3 – Comme dans tous les cas de souffrance foetale chronique, il existe un risque de prématurité et de MFIU

b – La souffrance foetale subaiguë.

Le trouble des échanges foeto-maternels explique le retard de croissance intra-utérin. Si ce trouble s’aggrave, les échanges gazeux peuvent être compromis, et une hypoxie et une acidose foetale vont apparaître ; avec peut-être des risques de lésions cérébrales : ceci justifie la surveillance très étroite de l’état foetal au cours de la grossesse, car l’acutisation s’annonce par des anomalies du RCF ou du comportement foetal, par des anomalies du doppler ombilical ; en extrayant l’enfant devant ces anomalies, on préserve au mieux son avenir neurologique.

2°) Risques maternels de La Pré-éclampsie.

– Une HTA sévère met en danger la vie de la mère.

complications potentielles de l’HTA sévère : OAP, AVC, I rénale A,

La cause de mort la plus fréquente dans les éclampsies est l’hémorragie intra-cérébrale.

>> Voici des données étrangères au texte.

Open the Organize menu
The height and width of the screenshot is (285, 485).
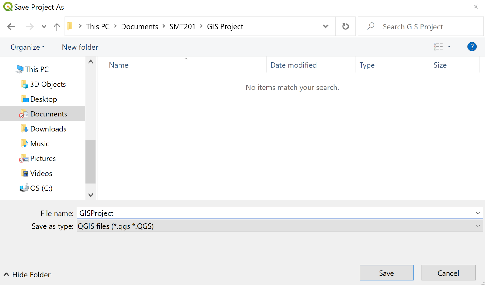pos(27,47)
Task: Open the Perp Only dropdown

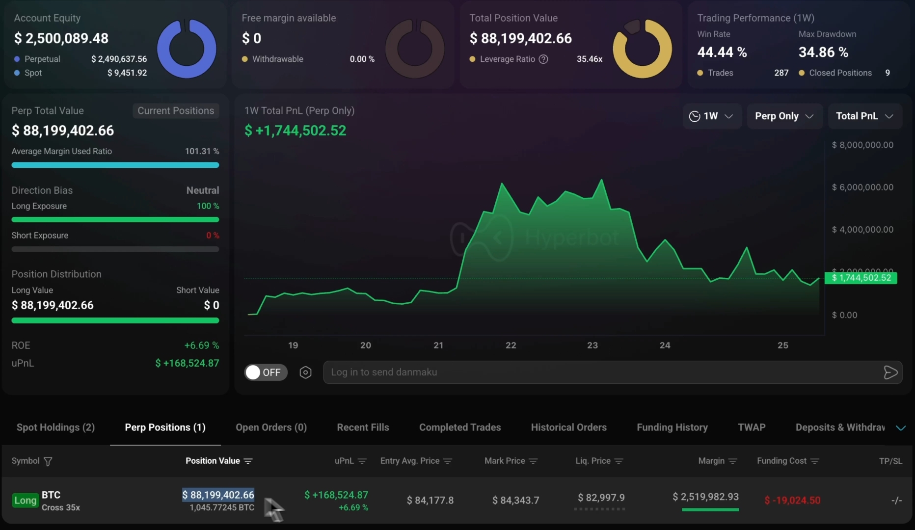Action: pyautogui.click(x=784, y=116)
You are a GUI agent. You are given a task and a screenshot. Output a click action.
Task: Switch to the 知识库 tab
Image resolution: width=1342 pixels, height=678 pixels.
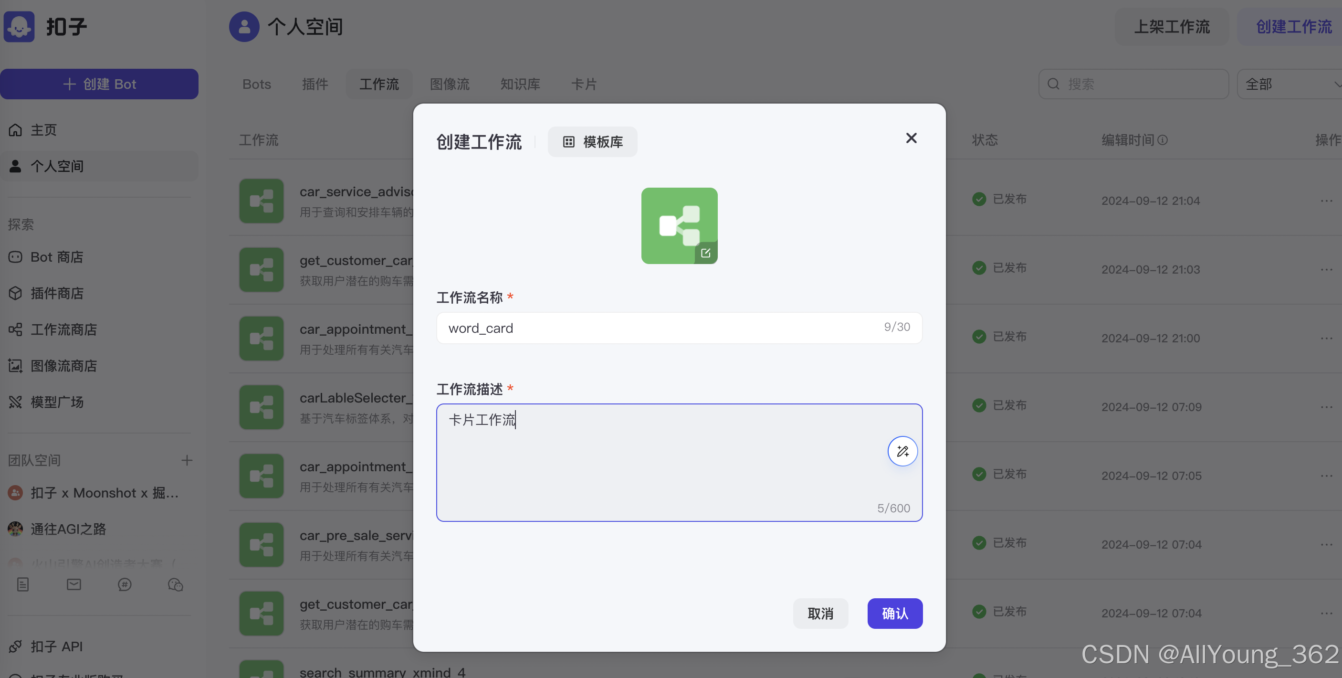(520, 84)
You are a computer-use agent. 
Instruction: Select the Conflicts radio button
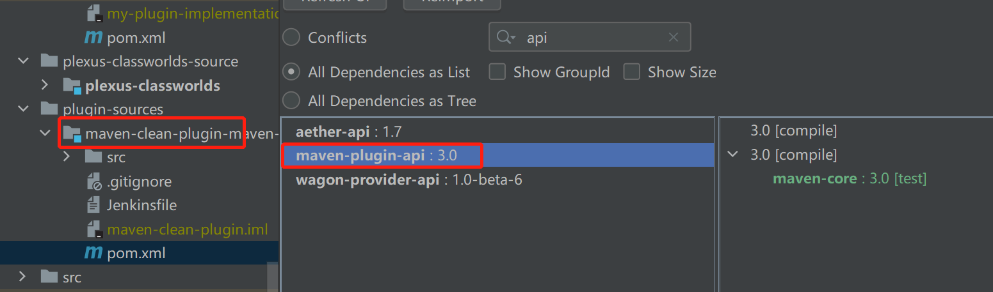291,38
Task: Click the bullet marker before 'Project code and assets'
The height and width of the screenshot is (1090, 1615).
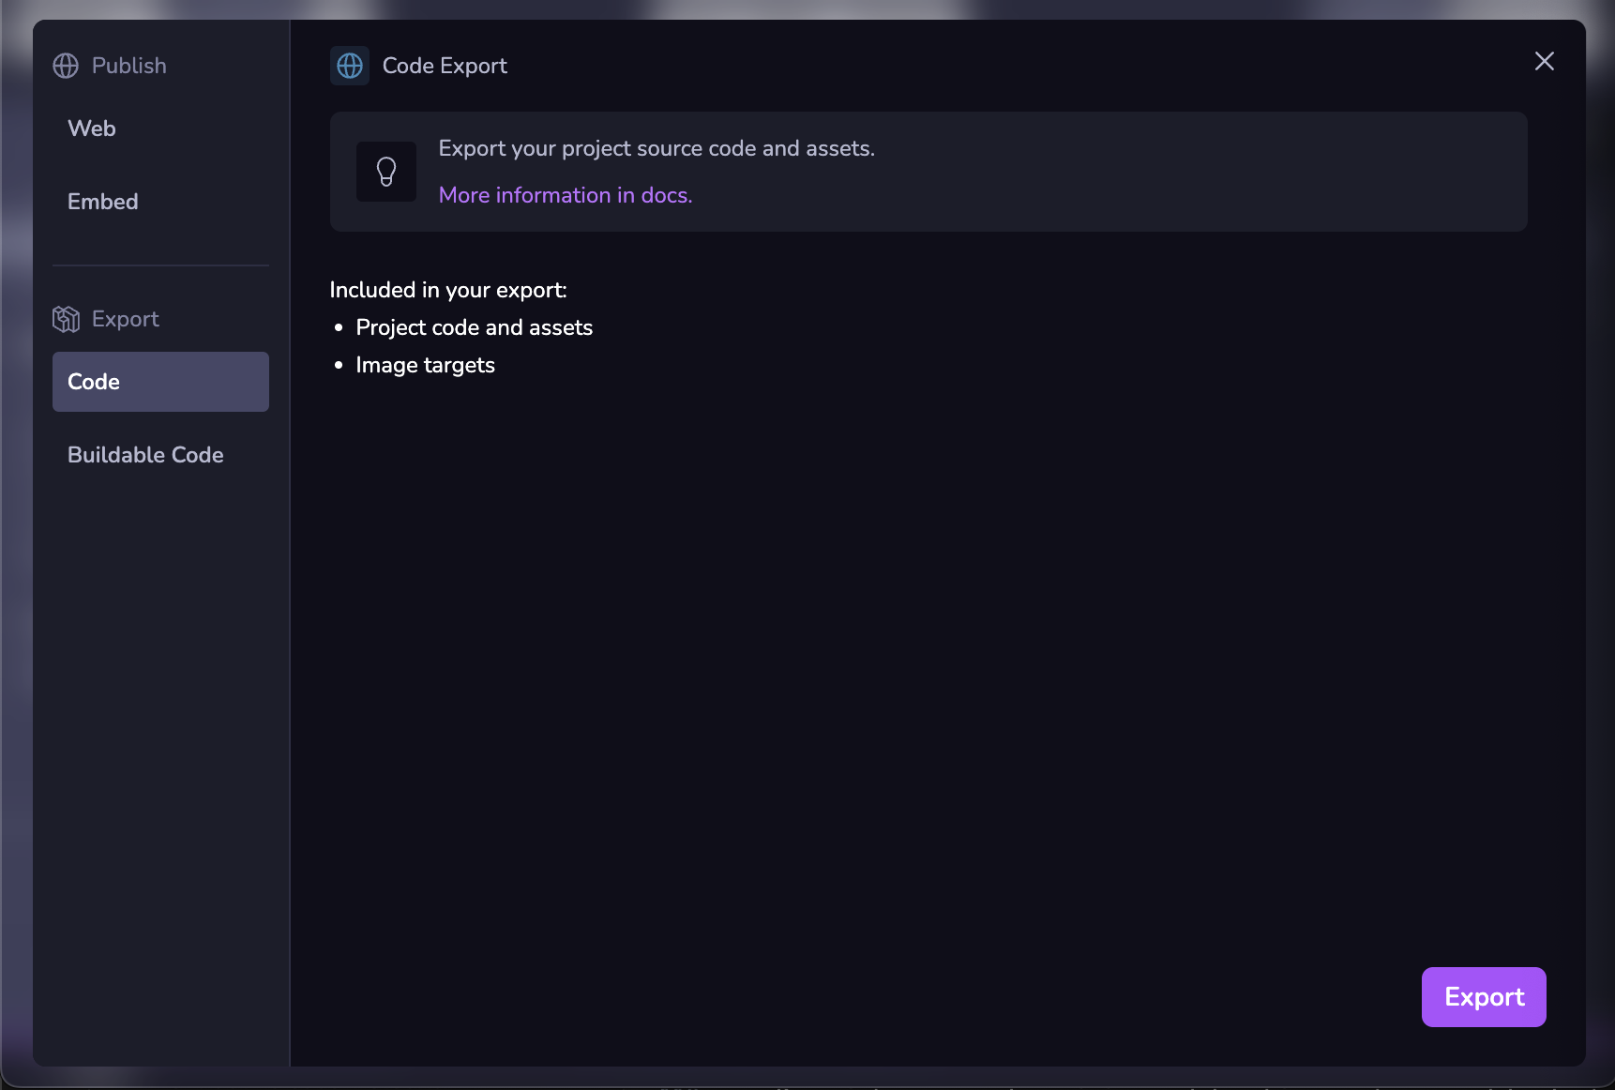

Le risque est important si la PAM > 140 mm Hg ? traitement parentéral en urgence

– Deux complications évolutives feront par ailleurs courir à la mère des risques propres :

l’éclampsie et l’hématome rétro-placentaire.

Conclusion.

Il n’y a pas de traitement ambulatoire des toxémies gravidiques, pures comme surajoutées. La possibilité d’une évolution rapide grave, pour le foetus comme pour la mère, fait que la femme doit être hospitalisée au moindre doute en milieu spécialisé.